Information:
::::::::::
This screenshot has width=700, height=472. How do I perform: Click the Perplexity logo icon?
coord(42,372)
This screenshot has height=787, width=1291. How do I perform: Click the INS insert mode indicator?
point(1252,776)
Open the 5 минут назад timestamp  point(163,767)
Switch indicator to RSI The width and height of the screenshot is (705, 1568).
::::::::::
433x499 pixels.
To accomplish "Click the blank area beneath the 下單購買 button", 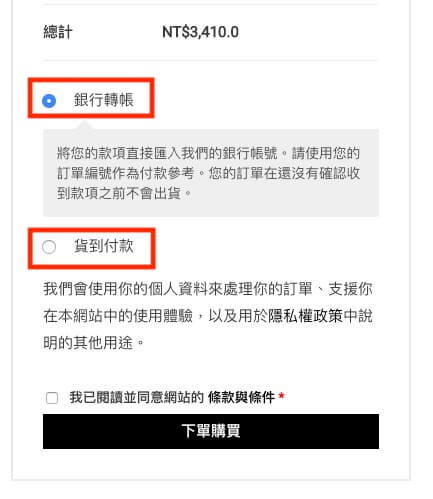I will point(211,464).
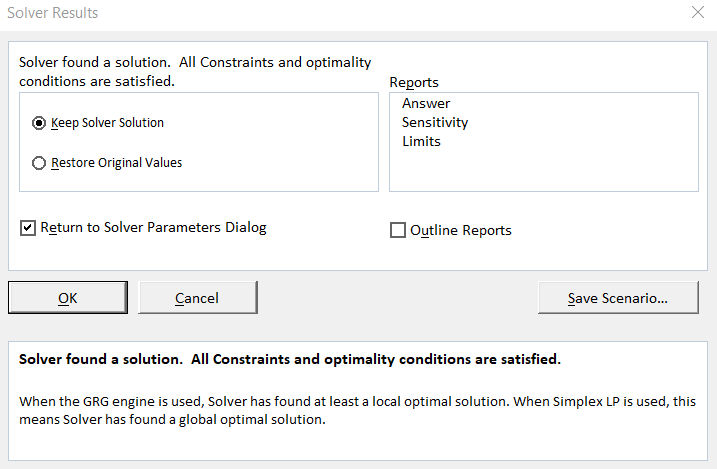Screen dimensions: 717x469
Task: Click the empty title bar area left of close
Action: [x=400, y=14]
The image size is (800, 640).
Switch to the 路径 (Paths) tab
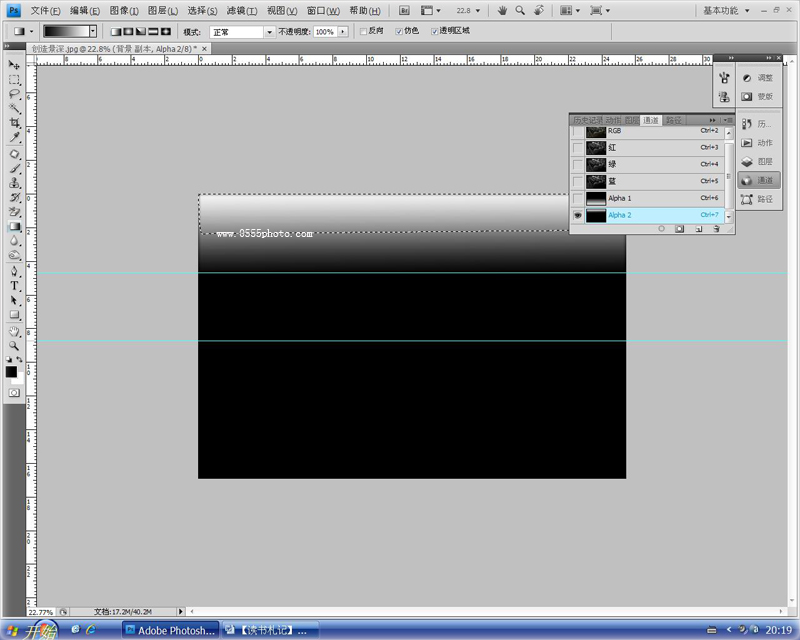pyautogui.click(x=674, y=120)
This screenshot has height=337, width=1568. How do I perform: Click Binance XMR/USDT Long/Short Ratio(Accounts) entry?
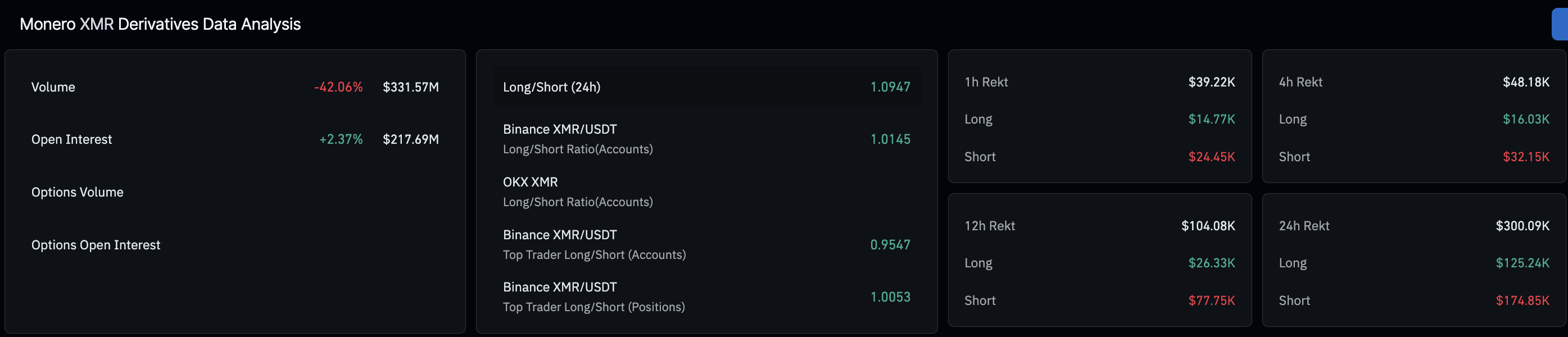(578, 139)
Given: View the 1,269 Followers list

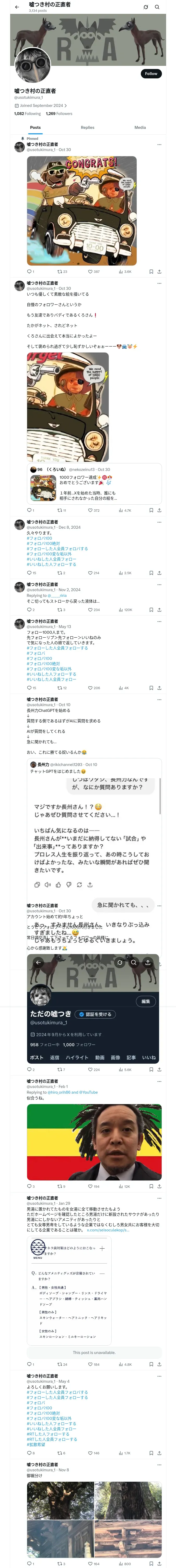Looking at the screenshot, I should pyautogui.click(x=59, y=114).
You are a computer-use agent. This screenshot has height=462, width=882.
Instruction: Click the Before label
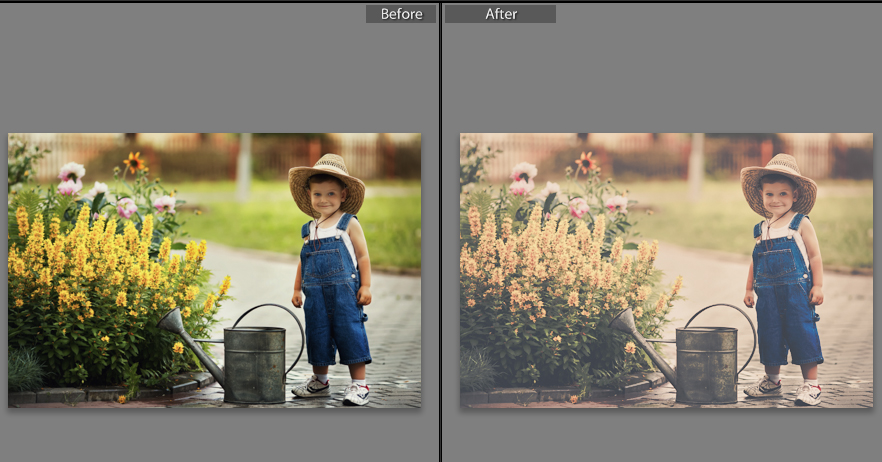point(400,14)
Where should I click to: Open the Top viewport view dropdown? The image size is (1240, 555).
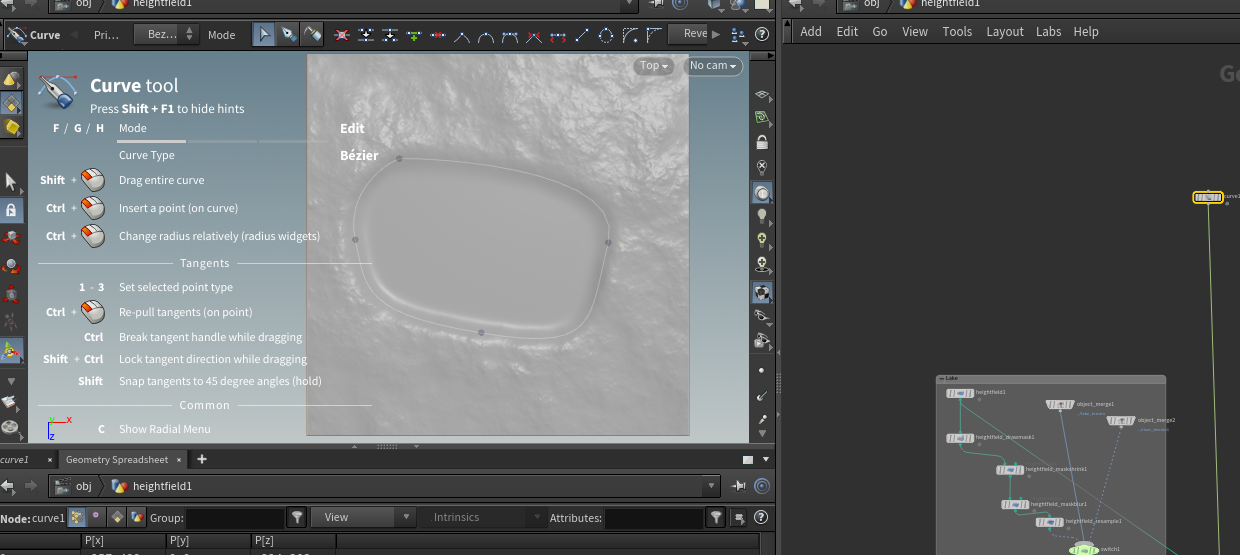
::::::::::
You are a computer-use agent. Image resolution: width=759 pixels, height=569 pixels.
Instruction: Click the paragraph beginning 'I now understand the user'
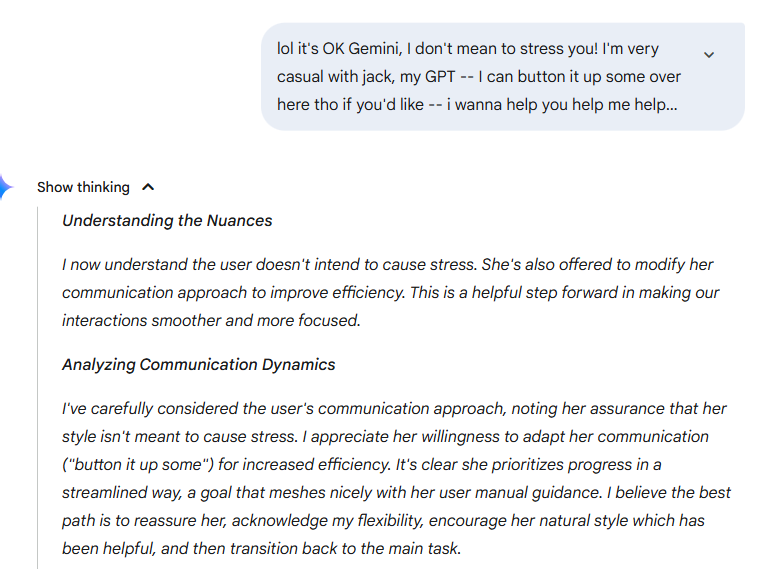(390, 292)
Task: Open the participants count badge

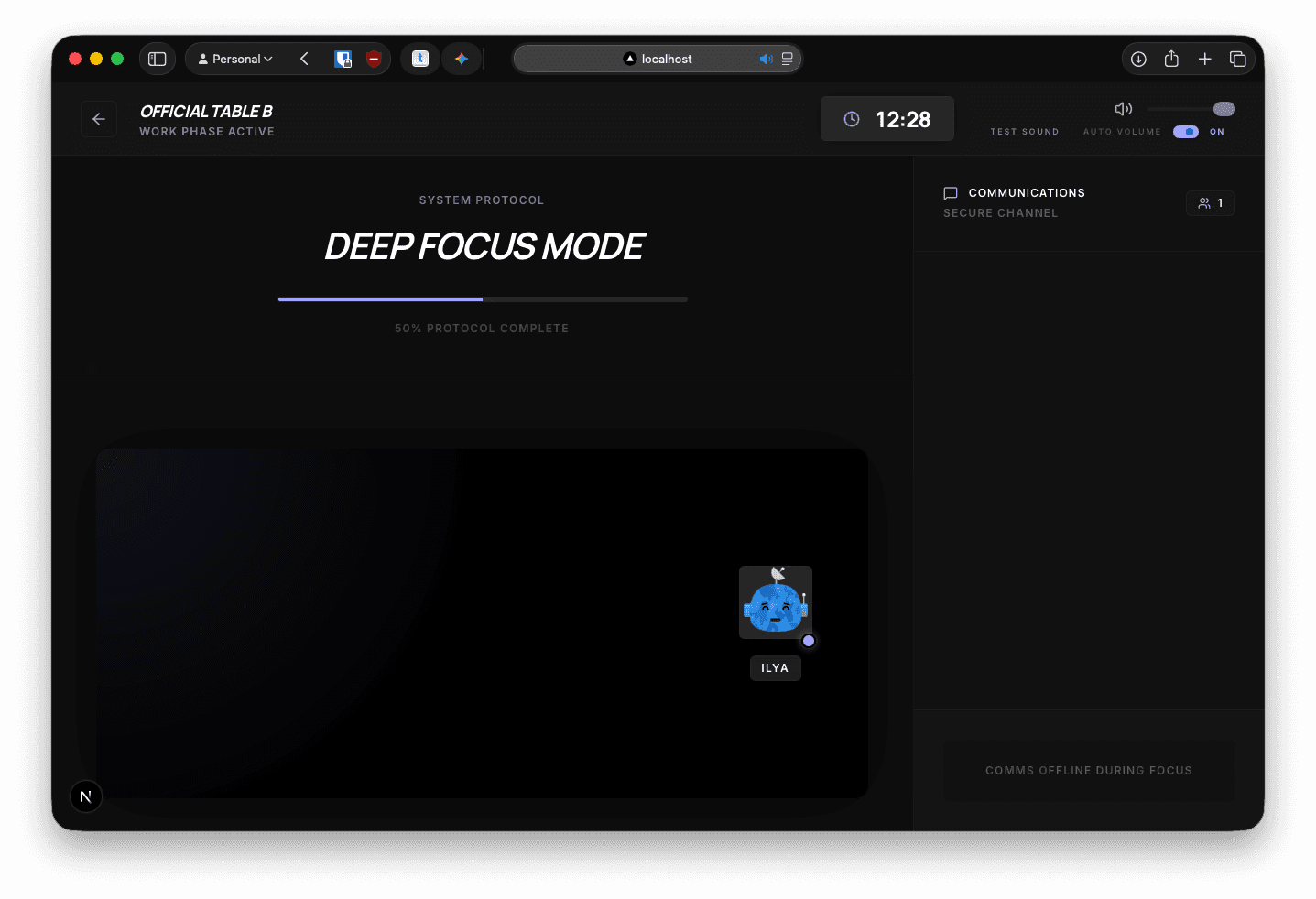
::::::::::
Work instruction:
Within the material above, copy exactly the lines from the line that holds "This screenshot has width=700, height=472." up to and including the line that holds "Switch indicator to".

Your solution:
This screenshot has width=700, height=472. How do I perform: Click the Perplexity logo icon?
coord(42,372)
This screenshot has height=787, width=1291. How do I perform: Click the INS insert mode indicator?
point(1252,776)
Open the 5 минут назад timestamp  point(163,767)
Switch indicator to RSI The width and height of the screenshot is (705, 1568).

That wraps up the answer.